The Church in my City

Chapter 1 The Church in this city

In August 1978 Mollie and I arrived in the City of Kingston, Ontario. I had been appointed to be Rector (Minister) of the St. James' Anglican congregation on the Campus of Queen's University, and we served there for eleven very happy years.

When I met other mainline ministers their main concern at that time was church union. How can we end "the scandal of our divisions?" For most of the twentieth century millions of hours of committee work were spent trying to negotiate mergers among churches. And the goal of this huge effort was one united church all over the world. The United Church of Canada was a merger (1925) of Congregationalists, Methodists, and some Presbyterians. In India after twenty-eight years of discussion the Church of South India (1947) was formed. In Canada a merger of the Anglican and United Church denominations failed when the Anglicans got cold feet. I voted against it when I discovered I would have to sit on dozens of committees instead of doing my work.

Later I was appointed to the Kingston committee of the Anglican-Roman Catholic Dialogue. We pored over the doctrinal statements which had been agreed. Many good things had happened under John XXIII (Pope 1958-63) As a result of the change from Latin to English in Roman Catholic services, we discovered that our forms of worship were almost identical. But after many hours of frustrating discussion it was not even possible for the Anglican partner in a wedding performed in a Roman Catholic Church in Kingston to receive communion. The sticking point was that intercommunion could not be permitted until the Pope's supreme authority was accepted (see Chapter 8). As far as I can see there has been no appreciable progress in that direction in the past fifteen years.

Finally it dawned on me that in the New Testament there was only one church in each city and the surrounding area that it serves. I noticed that Paul wrote letters to the churches in Rome, Corinth, two cities in Galatia, Ephesus, Philippi, Colossae, Thessalonica. There were also churches in Caesarea, Samaria, Damascus, Antioch, Athens, Smyrna, Pergamum, Thyatira, Sardis, Philadelphis, Laodicea. And in each of these there was only one church. Suddenly my mind switched to thinking about the one church in the city where I live.

Looked at from that point of view I could see that the one church in our city of Kingston has congregations and gatherings meeting in many locations, buildings, rented halls, private homes, jails, hospitals, nursing homes. And these use all sorts of quaint names to identify themselves. One building is called the Church of the Good Thief. The Salvation Army has a Citadel. If you want a building packed with young people and loud rock music you go to the Next Church. I might not want to worship with some of these on a regular basis, but at heart I hope I value them as my brothers and sisters

But if there is only one church in my city, it seemed obvious that no one congregation has the right to call itself St. Paul's Anglican Church, Chalmers United Church, or St. Andrew's Presbyterian Church. These are not churches but gatherings of Christians in particular buildings in different parts of the city. Obviously we are not going to change this terminology in a hurry. But at least we could begin explaining how things look from Jesus' point of view.

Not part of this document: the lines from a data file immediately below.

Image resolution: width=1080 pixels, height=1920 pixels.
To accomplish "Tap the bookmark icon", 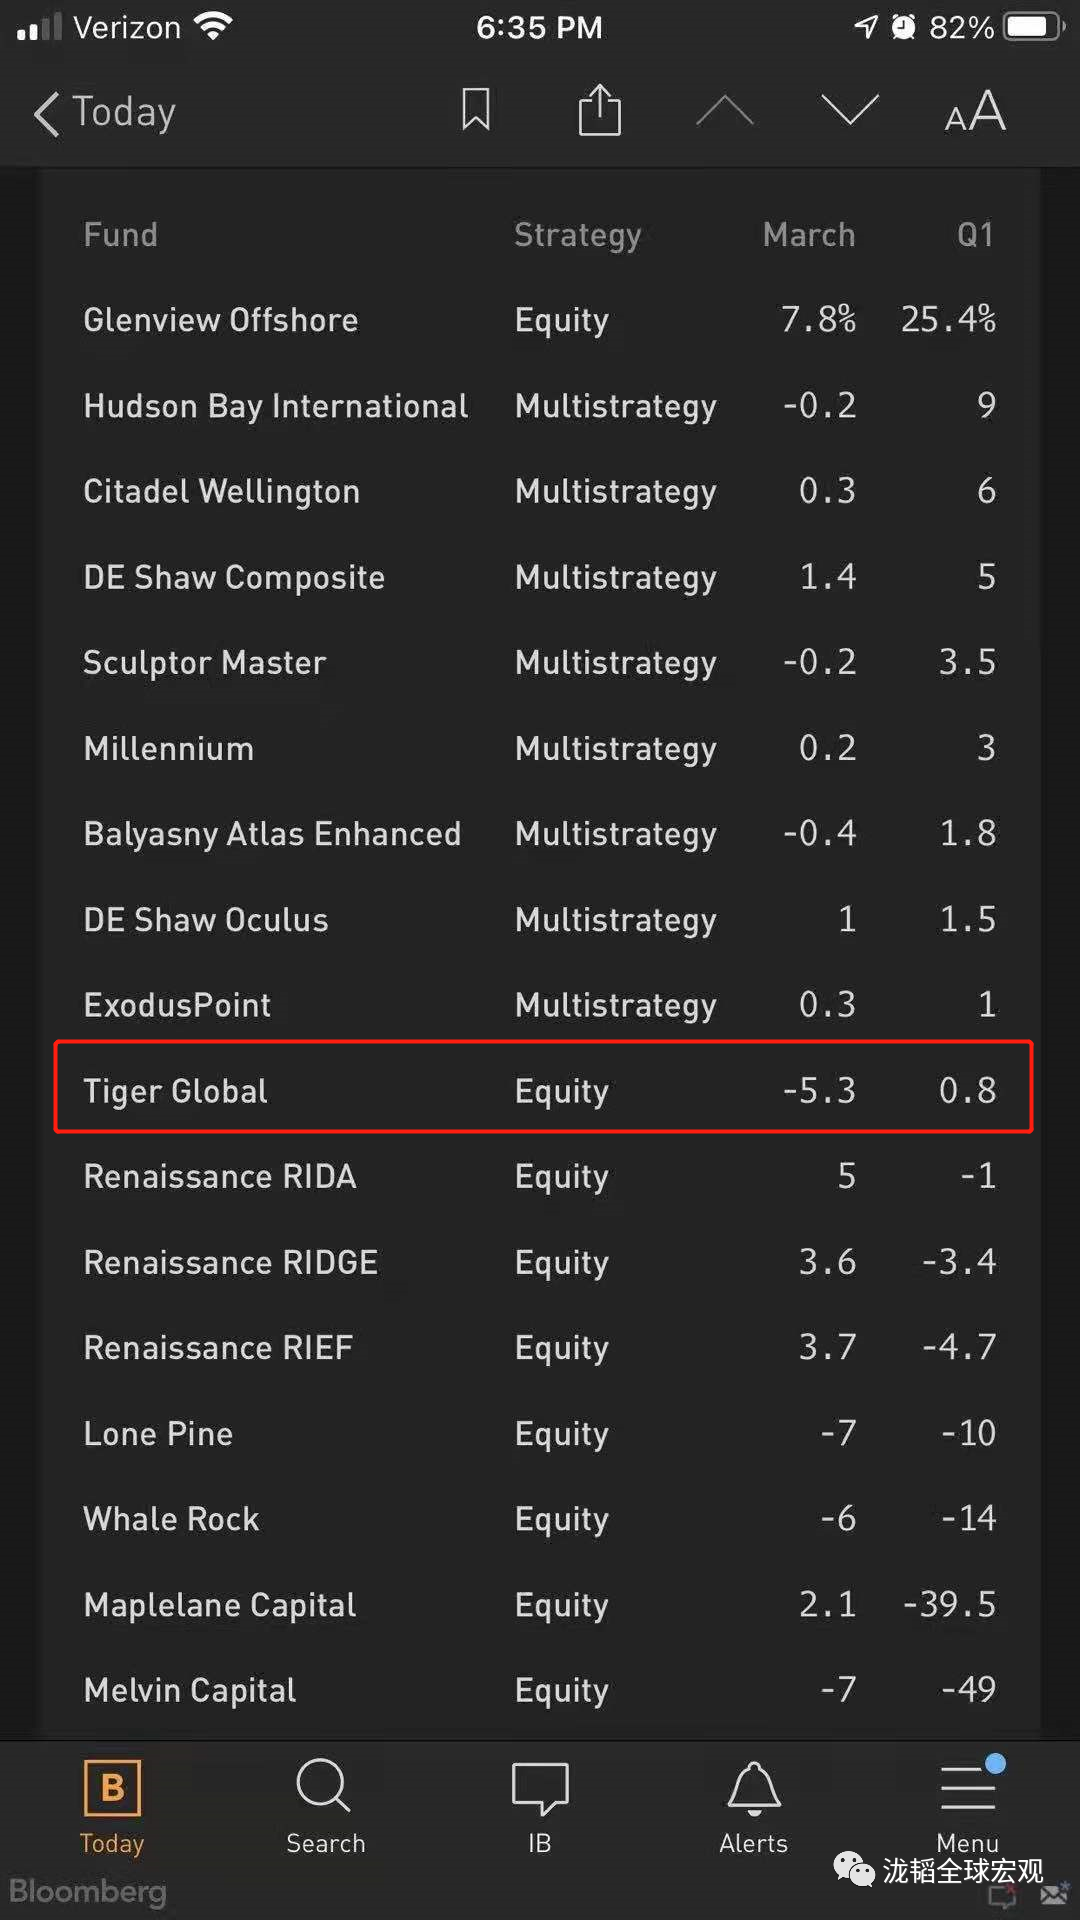I will click(x=476, y=110).
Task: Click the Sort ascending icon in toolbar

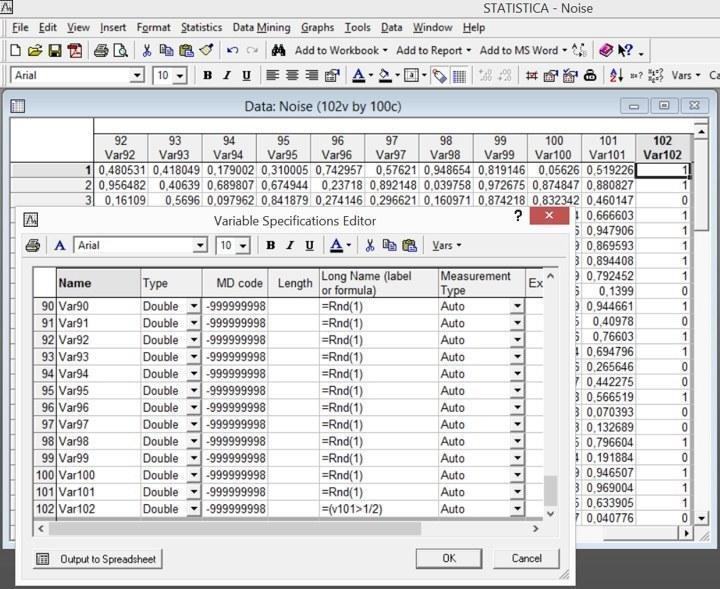Action: pyautogui.click(x=616, y=75)
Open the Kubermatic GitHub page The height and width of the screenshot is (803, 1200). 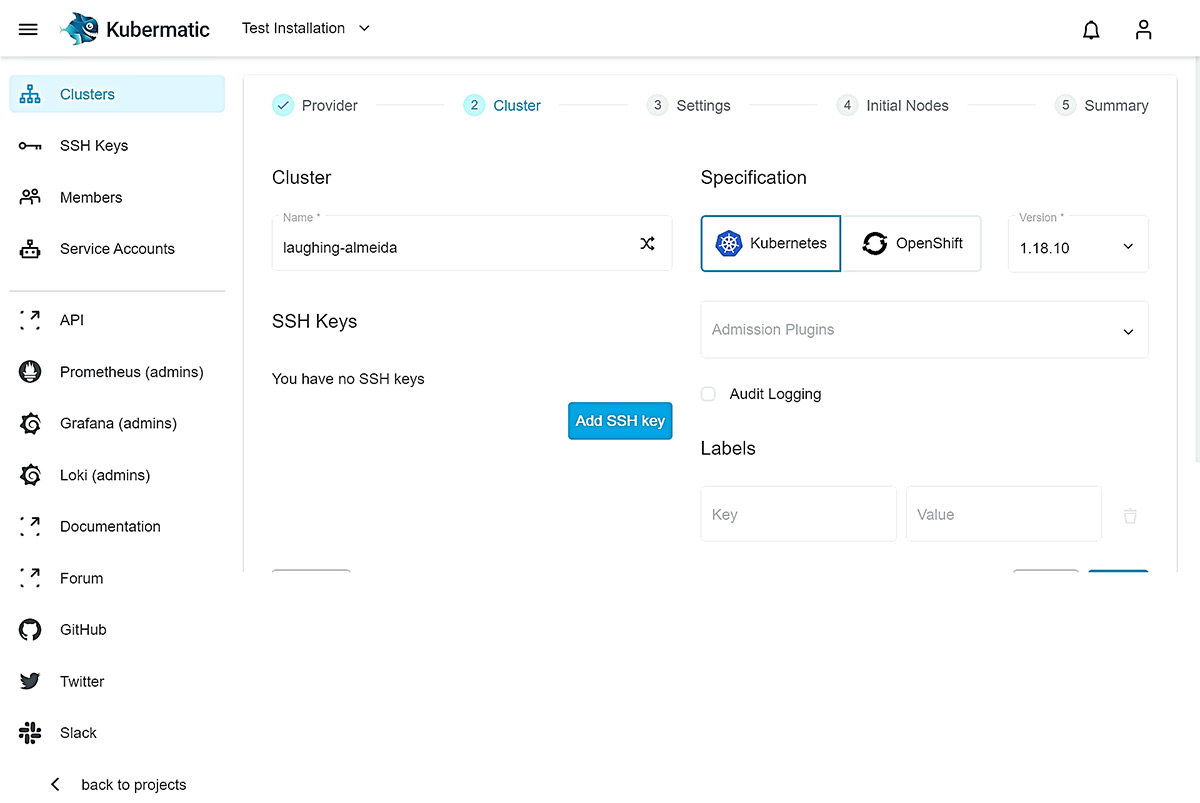click(82, 629)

Picturing the church in this way is also a good answer for those who complain about our so-called divisions. As we will see, no one faults a garden for being divided into a variety of different kinds of flower. I would love to see a sign "The Anglican Congregation of St. James in the One Church of Kingston." That is not likely to happen because each congregation likes to think it is the proper team to join and support.

Having seen that there is only one church in this city, I was freed from concern when people moved away from our congregation to another. You cannot leave the church by gathering with a group of Christians in another part of the city. I could assure people that they had a right to enjoy the Lord's church in whatever place and under whatever denominational (or non-denominational) label that humans chose to give it.